(EXERCISE OBJECTIVE)
Range to output from the entries below: the line containing "This screenshot has width=1905, height=1517." through the line containing "has width=800, height=394.". Set it down exactly, ends included, nothing else.

□ □ □

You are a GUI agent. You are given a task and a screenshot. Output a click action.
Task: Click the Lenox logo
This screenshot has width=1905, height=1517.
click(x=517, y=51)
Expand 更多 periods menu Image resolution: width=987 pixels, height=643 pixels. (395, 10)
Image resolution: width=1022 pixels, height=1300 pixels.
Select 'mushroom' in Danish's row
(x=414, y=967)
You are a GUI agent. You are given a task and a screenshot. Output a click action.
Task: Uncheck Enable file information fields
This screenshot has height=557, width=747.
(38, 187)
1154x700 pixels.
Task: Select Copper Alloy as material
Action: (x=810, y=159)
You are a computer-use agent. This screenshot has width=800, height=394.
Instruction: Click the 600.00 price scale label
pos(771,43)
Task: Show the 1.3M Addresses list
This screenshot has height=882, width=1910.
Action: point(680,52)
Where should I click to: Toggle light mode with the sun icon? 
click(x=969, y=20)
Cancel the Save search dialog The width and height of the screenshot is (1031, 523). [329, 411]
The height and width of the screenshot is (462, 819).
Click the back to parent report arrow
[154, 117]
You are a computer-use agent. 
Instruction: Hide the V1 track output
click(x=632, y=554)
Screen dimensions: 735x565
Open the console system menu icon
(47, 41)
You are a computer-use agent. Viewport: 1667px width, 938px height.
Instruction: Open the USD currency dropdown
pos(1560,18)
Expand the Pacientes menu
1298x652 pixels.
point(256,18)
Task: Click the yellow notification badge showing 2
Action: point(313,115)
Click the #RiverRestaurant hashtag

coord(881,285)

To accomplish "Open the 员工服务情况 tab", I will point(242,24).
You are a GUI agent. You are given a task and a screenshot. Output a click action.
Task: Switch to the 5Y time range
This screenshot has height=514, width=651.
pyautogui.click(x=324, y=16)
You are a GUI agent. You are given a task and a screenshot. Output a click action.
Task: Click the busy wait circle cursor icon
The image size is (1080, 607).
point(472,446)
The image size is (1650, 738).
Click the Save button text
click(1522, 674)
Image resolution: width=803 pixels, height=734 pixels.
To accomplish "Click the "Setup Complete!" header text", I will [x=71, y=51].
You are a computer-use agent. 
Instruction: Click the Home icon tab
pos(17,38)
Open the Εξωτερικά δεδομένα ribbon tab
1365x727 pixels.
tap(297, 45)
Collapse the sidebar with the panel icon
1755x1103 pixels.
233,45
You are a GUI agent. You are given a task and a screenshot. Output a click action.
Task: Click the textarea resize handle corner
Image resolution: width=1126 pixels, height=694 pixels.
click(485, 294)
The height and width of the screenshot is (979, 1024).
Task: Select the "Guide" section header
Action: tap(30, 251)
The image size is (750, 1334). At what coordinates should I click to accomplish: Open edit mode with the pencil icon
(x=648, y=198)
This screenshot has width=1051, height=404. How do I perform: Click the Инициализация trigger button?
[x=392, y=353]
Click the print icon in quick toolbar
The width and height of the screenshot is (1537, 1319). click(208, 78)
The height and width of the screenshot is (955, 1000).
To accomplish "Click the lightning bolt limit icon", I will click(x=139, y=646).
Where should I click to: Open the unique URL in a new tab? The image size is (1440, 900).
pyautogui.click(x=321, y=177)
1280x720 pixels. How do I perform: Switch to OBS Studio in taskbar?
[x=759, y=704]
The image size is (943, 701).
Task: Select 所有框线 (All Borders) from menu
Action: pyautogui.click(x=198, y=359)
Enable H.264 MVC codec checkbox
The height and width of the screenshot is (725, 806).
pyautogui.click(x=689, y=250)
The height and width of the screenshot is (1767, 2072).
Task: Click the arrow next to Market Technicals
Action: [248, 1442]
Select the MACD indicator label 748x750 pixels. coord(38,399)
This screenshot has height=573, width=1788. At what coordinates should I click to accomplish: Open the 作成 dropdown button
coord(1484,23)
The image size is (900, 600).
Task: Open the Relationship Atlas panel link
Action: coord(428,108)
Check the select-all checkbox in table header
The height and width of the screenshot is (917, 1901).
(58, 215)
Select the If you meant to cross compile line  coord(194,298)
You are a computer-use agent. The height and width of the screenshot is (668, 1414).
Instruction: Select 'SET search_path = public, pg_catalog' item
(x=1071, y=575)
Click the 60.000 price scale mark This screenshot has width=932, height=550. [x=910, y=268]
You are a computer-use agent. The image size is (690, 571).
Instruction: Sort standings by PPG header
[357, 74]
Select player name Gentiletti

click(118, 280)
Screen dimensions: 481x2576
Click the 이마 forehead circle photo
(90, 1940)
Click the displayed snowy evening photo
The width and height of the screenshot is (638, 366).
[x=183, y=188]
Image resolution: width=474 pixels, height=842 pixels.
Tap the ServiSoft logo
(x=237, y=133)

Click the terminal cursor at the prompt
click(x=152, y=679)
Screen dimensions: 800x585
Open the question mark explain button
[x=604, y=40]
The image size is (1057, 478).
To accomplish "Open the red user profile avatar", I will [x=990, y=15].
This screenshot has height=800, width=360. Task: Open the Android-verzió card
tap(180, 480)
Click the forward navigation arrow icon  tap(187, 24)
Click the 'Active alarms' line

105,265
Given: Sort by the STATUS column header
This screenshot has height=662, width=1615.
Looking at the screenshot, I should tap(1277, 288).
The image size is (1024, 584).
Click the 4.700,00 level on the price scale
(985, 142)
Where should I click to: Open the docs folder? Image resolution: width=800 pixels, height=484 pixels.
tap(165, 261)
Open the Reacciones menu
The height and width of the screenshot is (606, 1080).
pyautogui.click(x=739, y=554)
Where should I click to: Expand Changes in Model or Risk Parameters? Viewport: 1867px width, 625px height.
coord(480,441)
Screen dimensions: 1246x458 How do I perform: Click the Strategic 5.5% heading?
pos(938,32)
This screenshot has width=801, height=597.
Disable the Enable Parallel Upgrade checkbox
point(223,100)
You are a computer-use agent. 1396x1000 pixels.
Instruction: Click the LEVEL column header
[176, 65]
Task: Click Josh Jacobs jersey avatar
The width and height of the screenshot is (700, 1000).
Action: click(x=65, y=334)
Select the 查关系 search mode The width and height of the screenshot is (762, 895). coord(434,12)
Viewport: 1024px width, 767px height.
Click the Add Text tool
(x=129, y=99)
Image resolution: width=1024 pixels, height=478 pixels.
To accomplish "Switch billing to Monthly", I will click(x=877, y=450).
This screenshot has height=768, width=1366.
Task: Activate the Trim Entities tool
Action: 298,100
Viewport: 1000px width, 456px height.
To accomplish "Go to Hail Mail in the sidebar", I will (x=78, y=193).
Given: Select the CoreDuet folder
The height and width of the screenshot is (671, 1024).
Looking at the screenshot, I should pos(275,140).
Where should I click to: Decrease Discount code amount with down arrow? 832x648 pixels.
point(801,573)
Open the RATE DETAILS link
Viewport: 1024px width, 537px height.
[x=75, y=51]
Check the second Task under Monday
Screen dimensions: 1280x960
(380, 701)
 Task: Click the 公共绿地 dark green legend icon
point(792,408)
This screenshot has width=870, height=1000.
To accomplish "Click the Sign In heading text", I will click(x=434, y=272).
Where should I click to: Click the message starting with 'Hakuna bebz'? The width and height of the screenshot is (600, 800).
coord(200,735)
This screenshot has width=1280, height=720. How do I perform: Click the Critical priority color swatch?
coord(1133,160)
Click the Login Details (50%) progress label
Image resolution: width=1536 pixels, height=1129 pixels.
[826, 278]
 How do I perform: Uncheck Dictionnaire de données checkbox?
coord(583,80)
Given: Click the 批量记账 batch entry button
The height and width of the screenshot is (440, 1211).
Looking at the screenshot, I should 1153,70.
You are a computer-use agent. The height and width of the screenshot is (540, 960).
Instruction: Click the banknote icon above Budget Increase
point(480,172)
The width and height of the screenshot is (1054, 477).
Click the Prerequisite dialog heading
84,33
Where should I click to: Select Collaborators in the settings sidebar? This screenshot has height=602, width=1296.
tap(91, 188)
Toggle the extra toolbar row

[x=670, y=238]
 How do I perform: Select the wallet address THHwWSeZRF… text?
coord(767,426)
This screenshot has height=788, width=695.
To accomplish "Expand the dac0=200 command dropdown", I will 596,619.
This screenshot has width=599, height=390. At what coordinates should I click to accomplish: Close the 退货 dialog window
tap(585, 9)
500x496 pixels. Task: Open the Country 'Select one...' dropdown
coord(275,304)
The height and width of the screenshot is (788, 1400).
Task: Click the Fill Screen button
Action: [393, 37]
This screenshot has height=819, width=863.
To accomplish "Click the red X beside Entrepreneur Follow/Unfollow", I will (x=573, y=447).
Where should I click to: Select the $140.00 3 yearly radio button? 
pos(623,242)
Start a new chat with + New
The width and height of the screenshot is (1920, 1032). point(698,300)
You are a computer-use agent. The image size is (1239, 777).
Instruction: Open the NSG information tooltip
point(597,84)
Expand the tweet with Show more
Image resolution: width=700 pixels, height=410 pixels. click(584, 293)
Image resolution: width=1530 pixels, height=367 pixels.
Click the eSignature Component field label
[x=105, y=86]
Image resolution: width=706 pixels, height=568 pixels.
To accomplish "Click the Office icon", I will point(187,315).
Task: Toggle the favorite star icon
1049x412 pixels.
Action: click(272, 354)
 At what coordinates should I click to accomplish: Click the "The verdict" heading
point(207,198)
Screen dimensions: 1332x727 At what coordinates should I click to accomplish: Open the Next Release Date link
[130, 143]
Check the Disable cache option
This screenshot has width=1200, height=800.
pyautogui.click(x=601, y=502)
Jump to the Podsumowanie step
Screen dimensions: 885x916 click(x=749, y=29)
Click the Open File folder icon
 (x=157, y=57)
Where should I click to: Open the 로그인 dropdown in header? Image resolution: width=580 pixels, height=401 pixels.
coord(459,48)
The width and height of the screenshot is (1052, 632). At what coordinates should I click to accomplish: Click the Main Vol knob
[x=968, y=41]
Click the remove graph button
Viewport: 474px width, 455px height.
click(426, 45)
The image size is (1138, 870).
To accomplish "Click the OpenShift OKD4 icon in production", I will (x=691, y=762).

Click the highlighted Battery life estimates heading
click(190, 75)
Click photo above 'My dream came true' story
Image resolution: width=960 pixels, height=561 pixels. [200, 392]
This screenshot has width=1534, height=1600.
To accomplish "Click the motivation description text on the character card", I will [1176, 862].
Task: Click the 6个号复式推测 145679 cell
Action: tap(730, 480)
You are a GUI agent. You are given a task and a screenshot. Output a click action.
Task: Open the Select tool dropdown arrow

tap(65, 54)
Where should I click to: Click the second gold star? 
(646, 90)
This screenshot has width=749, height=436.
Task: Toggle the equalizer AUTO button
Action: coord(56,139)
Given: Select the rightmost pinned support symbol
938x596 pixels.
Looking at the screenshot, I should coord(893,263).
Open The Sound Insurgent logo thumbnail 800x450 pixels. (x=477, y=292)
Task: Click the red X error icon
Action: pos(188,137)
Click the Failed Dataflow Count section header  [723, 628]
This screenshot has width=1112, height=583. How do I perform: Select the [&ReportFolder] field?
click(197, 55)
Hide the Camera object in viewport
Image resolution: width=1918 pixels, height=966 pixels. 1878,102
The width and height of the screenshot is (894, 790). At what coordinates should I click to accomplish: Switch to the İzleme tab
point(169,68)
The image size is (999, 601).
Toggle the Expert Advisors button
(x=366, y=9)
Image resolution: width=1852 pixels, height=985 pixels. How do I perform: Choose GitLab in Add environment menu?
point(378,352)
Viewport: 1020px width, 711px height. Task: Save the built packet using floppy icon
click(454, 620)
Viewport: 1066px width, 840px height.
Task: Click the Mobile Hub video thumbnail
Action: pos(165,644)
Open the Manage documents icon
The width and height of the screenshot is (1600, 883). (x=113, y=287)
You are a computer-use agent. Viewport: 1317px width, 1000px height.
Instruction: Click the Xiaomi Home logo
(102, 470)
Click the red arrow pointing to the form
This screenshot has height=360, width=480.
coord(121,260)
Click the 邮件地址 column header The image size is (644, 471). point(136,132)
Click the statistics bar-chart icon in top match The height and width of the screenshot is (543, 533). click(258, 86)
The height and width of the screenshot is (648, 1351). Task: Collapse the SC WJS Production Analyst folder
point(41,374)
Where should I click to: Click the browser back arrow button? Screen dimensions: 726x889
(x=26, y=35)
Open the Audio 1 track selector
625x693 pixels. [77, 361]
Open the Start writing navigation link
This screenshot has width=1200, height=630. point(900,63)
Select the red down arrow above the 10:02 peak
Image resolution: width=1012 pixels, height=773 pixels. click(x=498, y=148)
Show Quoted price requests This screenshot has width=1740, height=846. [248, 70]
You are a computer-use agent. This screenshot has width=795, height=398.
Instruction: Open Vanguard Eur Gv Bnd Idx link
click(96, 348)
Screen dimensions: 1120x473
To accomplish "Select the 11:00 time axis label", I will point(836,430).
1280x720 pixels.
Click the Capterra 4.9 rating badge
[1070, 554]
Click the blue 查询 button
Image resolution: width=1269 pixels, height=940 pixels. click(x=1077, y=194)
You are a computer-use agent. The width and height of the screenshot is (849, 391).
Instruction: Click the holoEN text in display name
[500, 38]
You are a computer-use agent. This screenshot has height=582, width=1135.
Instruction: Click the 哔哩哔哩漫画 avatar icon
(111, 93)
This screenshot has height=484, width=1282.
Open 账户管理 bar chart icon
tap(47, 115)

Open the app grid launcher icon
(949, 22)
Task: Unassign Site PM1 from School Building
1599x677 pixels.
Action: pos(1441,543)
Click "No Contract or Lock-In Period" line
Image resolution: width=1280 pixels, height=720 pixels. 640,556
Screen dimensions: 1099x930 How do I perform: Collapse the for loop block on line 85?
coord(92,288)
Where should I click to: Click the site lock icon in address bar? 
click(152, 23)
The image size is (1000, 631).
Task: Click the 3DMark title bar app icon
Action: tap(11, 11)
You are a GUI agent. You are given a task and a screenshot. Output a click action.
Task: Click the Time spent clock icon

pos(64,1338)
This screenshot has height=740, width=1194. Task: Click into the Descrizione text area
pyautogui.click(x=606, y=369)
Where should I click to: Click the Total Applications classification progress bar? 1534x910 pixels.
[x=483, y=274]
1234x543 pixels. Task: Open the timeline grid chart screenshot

□ □ □

(TASK RESPONSE)
This screenshot has width=1905, height=1517.
click(x=517, y=51)
Expand 更多 periods menu Image resolution: width=987 pixels, height=643 pixels. (395, 10)
Image resolution: width=1022 pixels, height=1300 pixels.
Select 'mushroom' in Danish's row
(x=414, y=967)
You are a GUI agent. You are given a task and a screenshot. Output a click action.
Task: Uncheck Enable file information fields
This screenshot has height=557, width=747.
(38, 187)
1154x700 pixels.
Task: Select Copper Alloy as material
Action: (x=810, y=159)
You are a computer-use agent. This screenshot has width=800, height=394.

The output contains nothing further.